▶ Passage to read:

————————

Mental health elements should be included in all disaster response plans. Many people will not develop post-traumatic stress disorder, but a minority will develop the emotional upset reaching the diagnostic threshold for PTSD. The general level of fear can remain high for years, exacerbating pre-existing psychiatric disorders and posing a challenge to the entire public mental health system. The nature of the particular biological weapon will also have a consequential impact on recovery efforts. For example, anthrax spores can persist in the environment for decades; this would make decontamination efforts problematic and lead to persistent health concerns.21 If attack destroys a community, with dislocation and relocation of its members, additional stresses result from the loss of dignity as residents are forced into public shelters and experience the anxiety/fear of strange environments and the disruption of their social networks.33, 34
Many people, whether exposed or not, will exhibit numerous physical symptoms due to prolonged stress. These symptoms include muscular tension, headaches, palpitations, sleep deprivation, hypertension, tachycardia, increased respiratory rate, tremors, and other non-specific signs and symptoms.35 Fear of exposure to biological agents may lead to episodes of medically unexplained epidemic illness (also known as mass sociogenic illness, mass psychogenic illness, or mass hysteria), involving the rapid spread of medically unexplained signs and symptoms, which are misinterpreted by affected persons as signs of serious physical illness.8
From a social psychology point of view, general social interventions are recommended in order to diminish the development of psychopathological consequences. They include re-establishment of normal cultural and religious, and other common interest activities, assuming these activities are safe.8
The potential for new, larger, and more sophisticated attacks has created a sense of vulnerability. According to the role delineation model there are several types of victims: primary victims are people directly exposed to the disaster; secondary victims are people with close family and personal ties to primary victims; tertiary victims are people whose occupations require them to respond to the disaster; and quaternary victims are concerned and caring members of communities beyond the impact area. As a result, these groups should be considered separately in mental health interventions in emergency situations.10 Normative post-disaster reactions of individuals and communities form a relatively predictable pattern from the onset of the disaster through the subsequent 18–36 months.36
Biological weapons induce loss of confidence in the authorities. People have to learn to live with the threat of biological terrorism. Once they lose their novelty, biological weapons will lose their primary potency—the capacity to cause fear. Respecting the applied epidemiology and training programmes already existing in some countries,37 the suggested epidemiological model can be implemented into training programmes for detecting and responding to bioterrorist attacks around the world.
Acknowledgement
This work was supported by the Ministry of Science and Ecology of Serbia, contract no. 145037 and 145013, 2006–2010.
Footnotes
Cyberwar — refers to hostile attacks and illegal invasions of computer systems and networks. Information warfare — also called “cyberterrorism”, it refers to creating havoc by disrupting the computers that manage stock exchanges, power grids, air traffic control and telecommunications. For example, devastating viruses may be considered information warfare. PSYOPS or Psychological Operations: Planned operations to convey selected information and indicators to foreign audiences to influence their emotions, motives, objective reasoning, and ultimately the behavior of foreign governments, organizations, groups, and individuals.

————————

Pixel coordinate grounding data:
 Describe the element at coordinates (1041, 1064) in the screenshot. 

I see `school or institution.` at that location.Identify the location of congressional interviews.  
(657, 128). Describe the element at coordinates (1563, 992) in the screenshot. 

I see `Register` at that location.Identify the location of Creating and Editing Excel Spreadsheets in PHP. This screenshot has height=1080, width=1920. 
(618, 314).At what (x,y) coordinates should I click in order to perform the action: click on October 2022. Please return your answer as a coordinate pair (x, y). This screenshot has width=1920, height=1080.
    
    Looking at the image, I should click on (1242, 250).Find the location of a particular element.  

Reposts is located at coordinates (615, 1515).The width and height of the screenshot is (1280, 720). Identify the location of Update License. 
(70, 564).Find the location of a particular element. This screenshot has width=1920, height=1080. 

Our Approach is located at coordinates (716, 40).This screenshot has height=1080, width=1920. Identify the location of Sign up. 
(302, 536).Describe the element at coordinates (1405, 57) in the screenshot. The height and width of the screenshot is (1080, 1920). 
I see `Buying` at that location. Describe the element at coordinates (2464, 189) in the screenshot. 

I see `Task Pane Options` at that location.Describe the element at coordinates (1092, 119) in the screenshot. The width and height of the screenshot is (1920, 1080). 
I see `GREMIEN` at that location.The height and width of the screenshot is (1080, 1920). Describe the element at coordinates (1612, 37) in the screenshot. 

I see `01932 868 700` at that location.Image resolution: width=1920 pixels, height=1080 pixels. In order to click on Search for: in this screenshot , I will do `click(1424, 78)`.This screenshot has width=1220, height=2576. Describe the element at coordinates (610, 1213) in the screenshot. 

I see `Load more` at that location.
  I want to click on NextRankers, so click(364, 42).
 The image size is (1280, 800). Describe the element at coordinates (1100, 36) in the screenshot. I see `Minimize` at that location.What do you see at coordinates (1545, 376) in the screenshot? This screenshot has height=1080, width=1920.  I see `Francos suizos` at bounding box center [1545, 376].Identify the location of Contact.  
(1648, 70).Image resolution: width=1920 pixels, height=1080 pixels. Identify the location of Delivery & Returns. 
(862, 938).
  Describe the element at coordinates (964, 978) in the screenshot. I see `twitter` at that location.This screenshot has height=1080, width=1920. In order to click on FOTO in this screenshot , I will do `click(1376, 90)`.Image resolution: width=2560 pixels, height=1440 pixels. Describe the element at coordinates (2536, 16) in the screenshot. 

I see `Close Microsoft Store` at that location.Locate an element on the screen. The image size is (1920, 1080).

————————

▶ Required work:
1/ From the bioterrorism passage, reproduce verbatim the portion beginning with "Acknowledgement" up to and including "groups, and individuals.".
2/ Answer these questions from the bioterrorism passage:
(a) For how long can anthrax spores persist in the environment?
(b) Under the role delineation model, who are tertiary victims?
(c) Which ministry supported the work?
3/ List every type of victim that the bioterrorism passage names under the role delineation model.

▶ Written answers:
1/
Acknowledgement
This work was supported by the Ministry of Science and Ecology of Serbia, contract no. 145037 and 145013, 2006–2010.
Footnotes
Cyberwar — refers to hostile attacks and illegal invasions of computer systems and networks. Information warfare — also called “cyberterrorism”, it refers to creating havoc by disrupting the computers that manage stock exchanges, power grids, air traffic control and telecommunications. For example, devastating viruses may be considered information warfare. PSYOPS or Psychological Operations: Planned operations to convey selected information and indicators to foreign audiences to influence their emotions, motives, objective reasoning, and ultimately the behavior of foreign governments, organizations, groups, and individuals.

2/
(a) For decades.
(b) People whose occupations require them to respond to the disaster.
(c) The Ministry of Science and Ecology of Serbia.

3/
Primary victims
Secondary victims
Tertiary victims
Quaternary victims